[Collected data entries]

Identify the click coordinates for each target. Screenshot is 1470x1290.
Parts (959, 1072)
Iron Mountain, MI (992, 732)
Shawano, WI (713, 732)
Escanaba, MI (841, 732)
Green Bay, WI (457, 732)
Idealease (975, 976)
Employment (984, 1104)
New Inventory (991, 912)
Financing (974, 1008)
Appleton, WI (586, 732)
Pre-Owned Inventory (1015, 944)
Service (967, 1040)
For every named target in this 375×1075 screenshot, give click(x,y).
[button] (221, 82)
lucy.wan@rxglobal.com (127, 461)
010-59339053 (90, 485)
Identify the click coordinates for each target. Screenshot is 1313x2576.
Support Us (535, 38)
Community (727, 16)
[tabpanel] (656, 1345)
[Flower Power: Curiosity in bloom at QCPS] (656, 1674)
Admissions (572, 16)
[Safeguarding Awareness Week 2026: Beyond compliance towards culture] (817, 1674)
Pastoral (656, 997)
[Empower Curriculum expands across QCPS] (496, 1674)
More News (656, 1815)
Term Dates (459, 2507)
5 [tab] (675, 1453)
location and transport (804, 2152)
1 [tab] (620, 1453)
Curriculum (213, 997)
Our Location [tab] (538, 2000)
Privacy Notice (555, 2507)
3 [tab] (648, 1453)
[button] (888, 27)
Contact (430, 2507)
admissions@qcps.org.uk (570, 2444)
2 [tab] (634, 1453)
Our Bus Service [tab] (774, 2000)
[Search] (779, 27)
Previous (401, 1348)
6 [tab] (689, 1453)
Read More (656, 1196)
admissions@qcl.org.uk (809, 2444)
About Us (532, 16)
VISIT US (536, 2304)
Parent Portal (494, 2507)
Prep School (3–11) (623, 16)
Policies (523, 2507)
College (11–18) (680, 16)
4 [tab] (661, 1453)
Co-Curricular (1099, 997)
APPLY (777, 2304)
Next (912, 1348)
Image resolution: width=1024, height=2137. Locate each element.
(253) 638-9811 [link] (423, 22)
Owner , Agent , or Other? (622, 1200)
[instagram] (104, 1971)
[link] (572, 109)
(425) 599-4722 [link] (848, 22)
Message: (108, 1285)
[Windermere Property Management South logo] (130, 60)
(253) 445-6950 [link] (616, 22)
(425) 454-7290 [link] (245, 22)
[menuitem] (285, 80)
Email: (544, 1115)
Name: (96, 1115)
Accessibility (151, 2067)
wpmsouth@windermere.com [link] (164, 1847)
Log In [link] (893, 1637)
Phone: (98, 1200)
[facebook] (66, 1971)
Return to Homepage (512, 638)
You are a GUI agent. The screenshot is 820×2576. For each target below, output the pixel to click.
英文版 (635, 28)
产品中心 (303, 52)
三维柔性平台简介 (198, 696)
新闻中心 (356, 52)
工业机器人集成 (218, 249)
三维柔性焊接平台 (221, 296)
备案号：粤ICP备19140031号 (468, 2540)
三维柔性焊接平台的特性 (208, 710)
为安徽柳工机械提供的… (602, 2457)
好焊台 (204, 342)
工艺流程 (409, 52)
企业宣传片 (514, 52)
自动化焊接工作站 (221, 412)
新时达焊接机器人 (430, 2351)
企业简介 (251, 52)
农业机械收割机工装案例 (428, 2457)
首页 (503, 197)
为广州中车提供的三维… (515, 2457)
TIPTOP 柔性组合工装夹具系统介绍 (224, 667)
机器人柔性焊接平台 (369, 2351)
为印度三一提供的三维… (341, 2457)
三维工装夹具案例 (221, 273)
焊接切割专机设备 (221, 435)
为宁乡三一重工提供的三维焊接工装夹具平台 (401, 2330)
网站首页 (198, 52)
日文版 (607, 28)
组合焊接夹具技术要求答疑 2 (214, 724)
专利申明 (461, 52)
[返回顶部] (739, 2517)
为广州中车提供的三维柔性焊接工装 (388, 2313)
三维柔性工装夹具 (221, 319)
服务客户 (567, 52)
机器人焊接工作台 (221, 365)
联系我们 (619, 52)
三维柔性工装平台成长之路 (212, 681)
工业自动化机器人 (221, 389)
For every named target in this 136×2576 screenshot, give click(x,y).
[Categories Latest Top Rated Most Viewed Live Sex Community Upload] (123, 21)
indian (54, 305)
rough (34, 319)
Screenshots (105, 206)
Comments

Problem to solve: Please reproduce all of the entries above exactly as they appear.

Reply to the exercise:
Identify the click coordinates for each target. Screenshot is 1470x1290.
Parts (959, 1072)
Iron Mountain, MI (992, 732)
Shawano, WI (713, 732)
Escanaba, MI (841, 732)
Green Bay, WI (457, 732)
Idealease (975, 976)
Employment (984, 1104)
New Inventory (991, 912)
Financing (974, 1008)
Appleton, WI (586, 732)
Pre-Owned Inventory (1015, 944)
Service (967, 1040)
For every named target in this 375×1075 screenshot, give click(x,y).
[button] (221, 82)
lucy.wan@rxglobal.com (127, 461)
010-59339053 (90, 485)
Identify the click coordinates for each target. Screenshot is 1313x2576.
Support Us (535, 38)
Community (727, 16)
[tabpanel] (656, 1345)
[Flower Power: Curiosity in bloom at QCPS] (656, 1674)
Admissions (572, 16)
[Safeguarding Awareness Week 2026: Beyond compliance towards culture] (817, 1674)
Pastoral (656, 997)
[Empower Curriculum expands across QCPS] (496, 1674)
More News (656, 1815)
Term Dates (459, 2507)
5 [tab] (675, 1453)
location and transport (804, 2152)
1 [tab] (620, 1453)
Curriculum (213, 997)
Our Location [tab] (538, 2000)
Privacy Notice (555, 2507)
3 [tab] (648, 1453)
[button] (888, 27)
Contact (430, 2507)
admissions@qcps.org.uk (570, 2444)
2 [tab] (634, 1453)
Our Bus Service [tab] (774, 2000)
[Search] (779, 27)
Previous (401, 1348)
6 [tab] (689, 1453)
Read More (656, 1196)
admissions@qcl.org.uk (809, 2444)
About Us (532, 16)
VISIT US (536, 2304)
Parent Portal (494, 2507)
Prep School (3–11) (623, 16)
Policies (523, 2507)
College (11–18) (680, 16)
4 [tab] (661, 1453)
Co-Curricular (1099, 997)
APPLY (777, 2304)
Next (912, 1348)
Image resolution: width=1024, height=2137. Locate each element.
(253) 638-9811 [link] (423, 22)
Owner , Agent , or Other? (622, 1200)
[instagram] (104, 1971)
[link] (572, 109)
(425) 599-4722 [link] (848, 22)
Message: (108, 1285)
[Windermere Property Management South logo] (130, 60)
(253) 445-6950 [link] (616, 22)
(425) 454-7290 [link] (245, 22)
[menuitem] (285, 80)
Email: (544, 1115)
Name: (96, 1115)
Accessibility (151, 2067)
wpmsouth@windermere.com [link] (164, 1847)
Log In [link] (893, 1637)
Phone: (98, 1200)
[facebook] (66, 1971)
Return to Homepage (512, 638)
You are a GUI agent. The screenshot is 820×2576. For each target below, output the pixel to click.
英文版 (635, 28)
产品中心 (303, 52)
三维柔性平台简介 (198, 696)
新闻中心 (356, 52)
工业机器人集成 (218, 249)
三维柔性焊接平台 (221, 296)
备案号：粤ICP备19140031号 (468, 2540)
三维柔性焊接平台的特性 (208, 710)
为安徽柳工机械提供的… (602, 2457)
好焊台 (204, 342)
工艺流程 (409, 52)
企业宣传片 (514, 52)
自动化焊接工作站 (221, 412)
新时达焊接机器人 (430, 2351)
企业简介 (251, 52)
农业机械收割机工装案例 (428, 2457)
首页 (503, 197)
为广州中车提供的三维… (515, 2457)
TIPTOP 柔性组合工装夹具系统介绍 (224, 667)
机器人柔性焊接平台 (369, 2351)
为印度三一提供的三维… (341, 2457)
三维工装夹具案例 (221, 273)
焊接切割专机设备 (221, 435)
为宁乡三一重工提供的三维焊接工装夹具平台 (401, 2330)
网站首页 (198, 52)
日文版 (607, 28)
组合焊接夹具技术要求答疑 2 (214, 724)
专利申明 (461, 52)
[返回顶部] (739, 2517)
为广州中车提供的三维柔性焊接工装 (388, 2313)
三维柔性工装夹具 (221, 319)
服务客户 (567, 52)
机器人焊接工作台 (221, 365)
联系我们 (619, 52)
三维柔性工装平台成长之路 (212, 681)
工业自动化机器人 (221, 389)
For every named target in this 136×2576 screenshot, give click(x,y).
[Categories Latest Top Rated Most Viewed Live Sex Community Upload] (123, 21)
indian (54, 305)
rough (34, 319)
Screenshots (105, 206)
Comments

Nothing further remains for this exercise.